First, the actual cost of achieving the seventeen SDGs via traditional means is at least $230 billion a year, when we spend as an aggregate of Member States no less than $1.3 trillion a year on training, equipping, and organizing military forces. There is plenty of money available for achieving the SDGs , but absent a major shift in public and organizational consciousness, such remediation is highly unlikely, even with growing public awareness of climate change and of Ebola as a representative infectious disease.
Figure 1: Relative Costs of War versus Costs of SDGs - Plenty of Money Mis-Spent
Second, and in the above context, the $2.3 billion thats has been pledged is insufficient to achieve anything tangible against the varied SDGs but and this is a most positive observation it could easily fund a United Nations Open-Source Decision-Support Information Network (UNODIN) able to educate billionaires and Chief Executive Officers (CEO) as well as Member States and populations at large.

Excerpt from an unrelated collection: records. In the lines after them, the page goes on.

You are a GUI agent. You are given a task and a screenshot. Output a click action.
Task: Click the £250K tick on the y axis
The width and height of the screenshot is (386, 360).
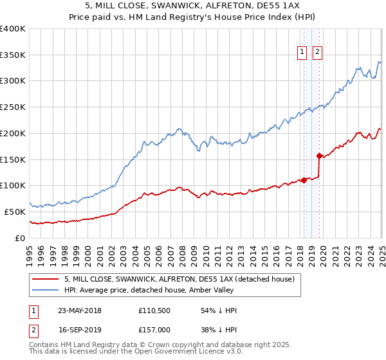pyautogui.click(x=13, y=107)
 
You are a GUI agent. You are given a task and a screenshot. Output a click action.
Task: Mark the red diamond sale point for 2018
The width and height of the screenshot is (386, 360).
pyautogui.click(x=304, y=180)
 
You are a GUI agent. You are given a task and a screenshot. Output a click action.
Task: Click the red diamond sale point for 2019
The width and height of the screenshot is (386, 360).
pyautogui.click(x=319, y=156)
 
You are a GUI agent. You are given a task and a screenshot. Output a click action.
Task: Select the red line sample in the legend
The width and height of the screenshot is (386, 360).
pyautogui.click(x=46, y=279)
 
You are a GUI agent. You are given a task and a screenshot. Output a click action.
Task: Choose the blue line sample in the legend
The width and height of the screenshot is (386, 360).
pyautogui.click(x=46, y=290)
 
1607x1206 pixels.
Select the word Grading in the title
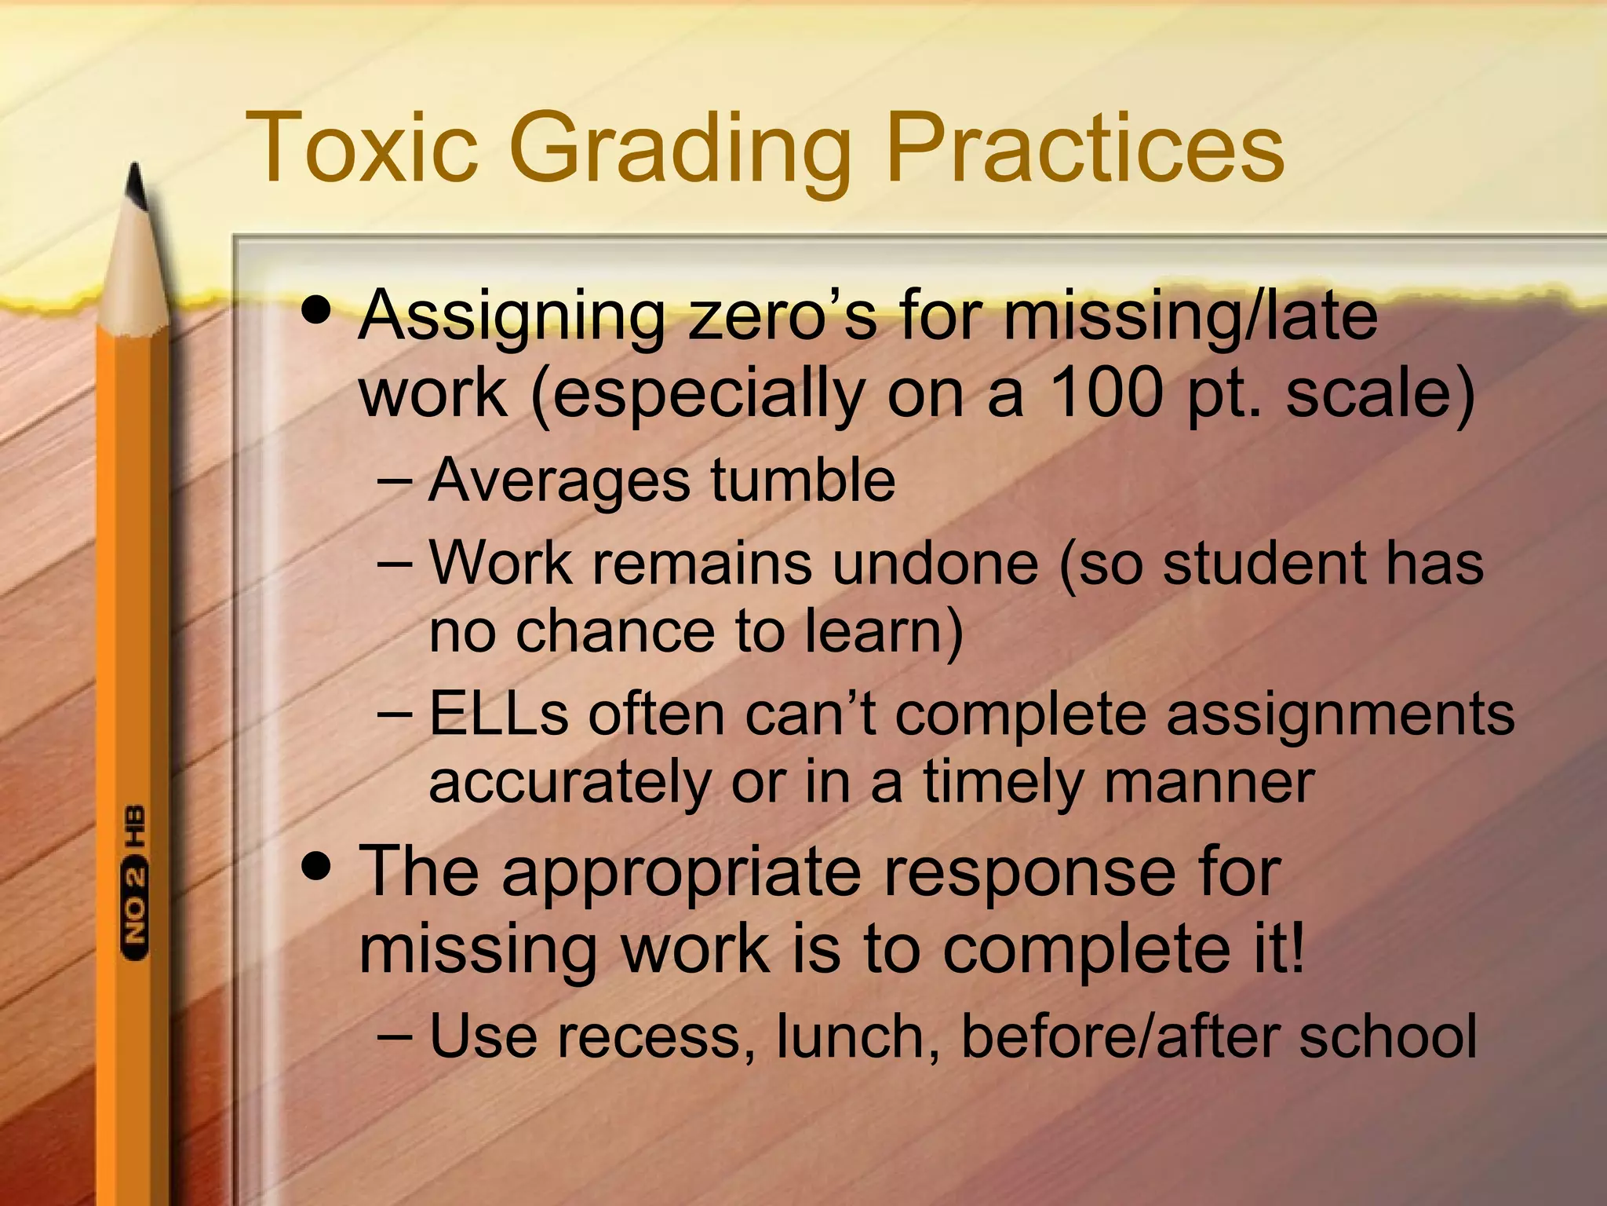point(680,149)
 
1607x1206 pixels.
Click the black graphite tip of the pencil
point(137,186)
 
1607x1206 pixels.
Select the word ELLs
point(499,714)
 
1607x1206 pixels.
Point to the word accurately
point(570,783)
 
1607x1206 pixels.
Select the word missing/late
point(1190,316)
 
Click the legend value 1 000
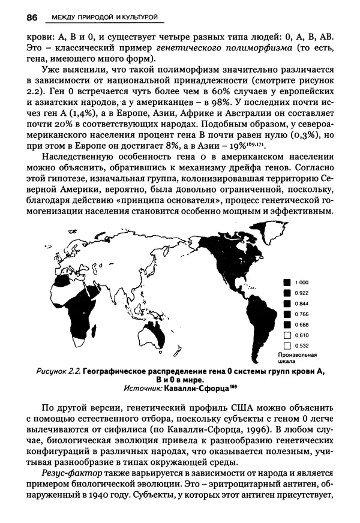click(x=302, y=281)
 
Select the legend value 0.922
click(x=302, y=292)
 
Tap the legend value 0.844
click(x=302, y=303)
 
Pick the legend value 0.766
click(x=302, y=314)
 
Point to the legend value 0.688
click(x=302, y=324)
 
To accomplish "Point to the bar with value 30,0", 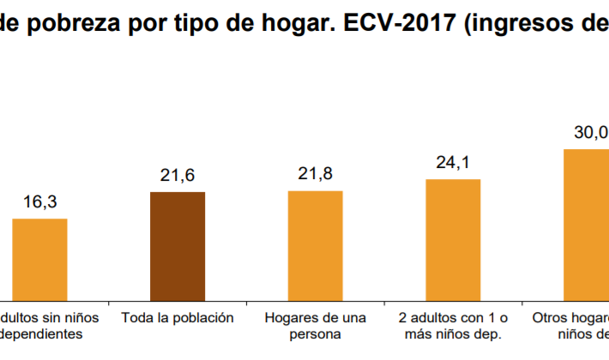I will pyautogui.click(x=588, y=224).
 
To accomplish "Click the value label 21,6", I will pyautogui.click(x=178, y=176).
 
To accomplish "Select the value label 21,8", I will pyautogui.click(x=315, y=174).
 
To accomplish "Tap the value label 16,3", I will pyautogui.click(x=39, y=203).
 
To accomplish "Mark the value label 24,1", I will pyautogui.click(x=453, y=163).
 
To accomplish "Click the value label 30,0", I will pyautogui.click(x=591, y=133).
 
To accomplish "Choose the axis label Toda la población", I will pyautogui.click(x=178, y=317).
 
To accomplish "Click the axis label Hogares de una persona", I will pyautogui.click(x=316, y=326).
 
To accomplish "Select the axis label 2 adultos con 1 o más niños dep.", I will pyautogui.click(x=453, y=326).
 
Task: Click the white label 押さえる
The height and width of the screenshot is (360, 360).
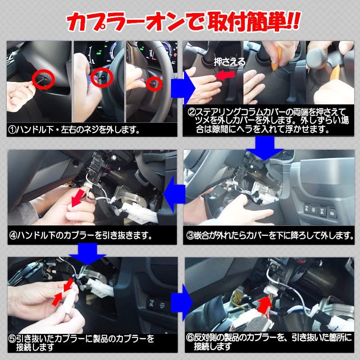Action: click(x=230, y=62)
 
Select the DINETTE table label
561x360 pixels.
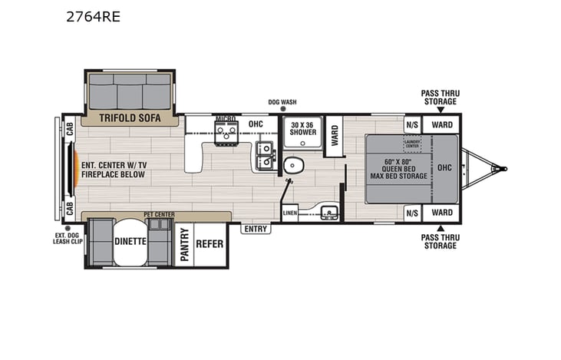130,240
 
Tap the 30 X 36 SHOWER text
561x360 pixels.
302,129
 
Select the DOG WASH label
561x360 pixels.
282,102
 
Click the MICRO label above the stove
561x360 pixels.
225,120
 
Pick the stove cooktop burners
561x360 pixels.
226,133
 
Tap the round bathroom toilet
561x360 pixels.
292,166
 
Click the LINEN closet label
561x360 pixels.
289,213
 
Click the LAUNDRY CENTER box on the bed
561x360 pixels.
413,142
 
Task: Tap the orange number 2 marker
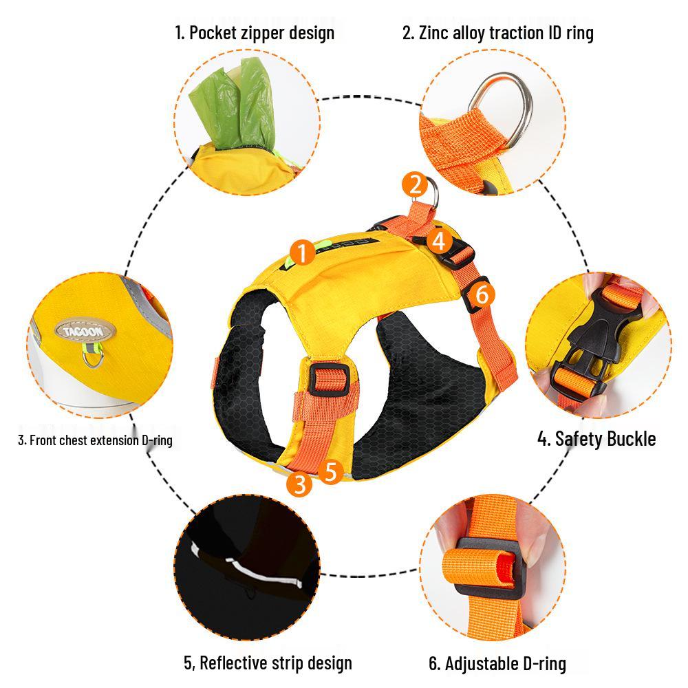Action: click(415, 184)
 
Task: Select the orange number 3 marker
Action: click(299, 484)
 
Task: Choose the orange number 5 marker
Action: click(331, 472)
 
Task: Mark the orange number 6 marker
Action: click(482, 294)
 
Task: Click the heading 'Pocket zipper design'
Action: click(255, 32)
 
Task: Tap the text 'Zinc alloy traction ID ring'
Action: click(497, 32)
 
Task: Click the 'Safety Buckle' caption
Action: click(596, 438)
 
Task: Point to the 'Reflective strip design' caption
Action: click(268, 663)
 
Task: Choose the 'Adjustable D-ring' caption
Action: click(497, 663)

This background paper presents an alternative path for the money and the process. This alternative path strengthens the present endeavor , which should continue as the monitoring half of the process. This alternative path makes it possible for the UN to increase the amount of money it can influence. Building on earlier and most stellar Reports within the UN System notably those dealing with Peace Operations, Threats, and Coherence this alternative makes it possible for the UN to monetize vast troves of distributed information, to convert information into actionable collective intelligence, and through this new means, influence upwards from $250 billion dollars a year in both positive (interventionist open source engineering) and negative (buycott) spending.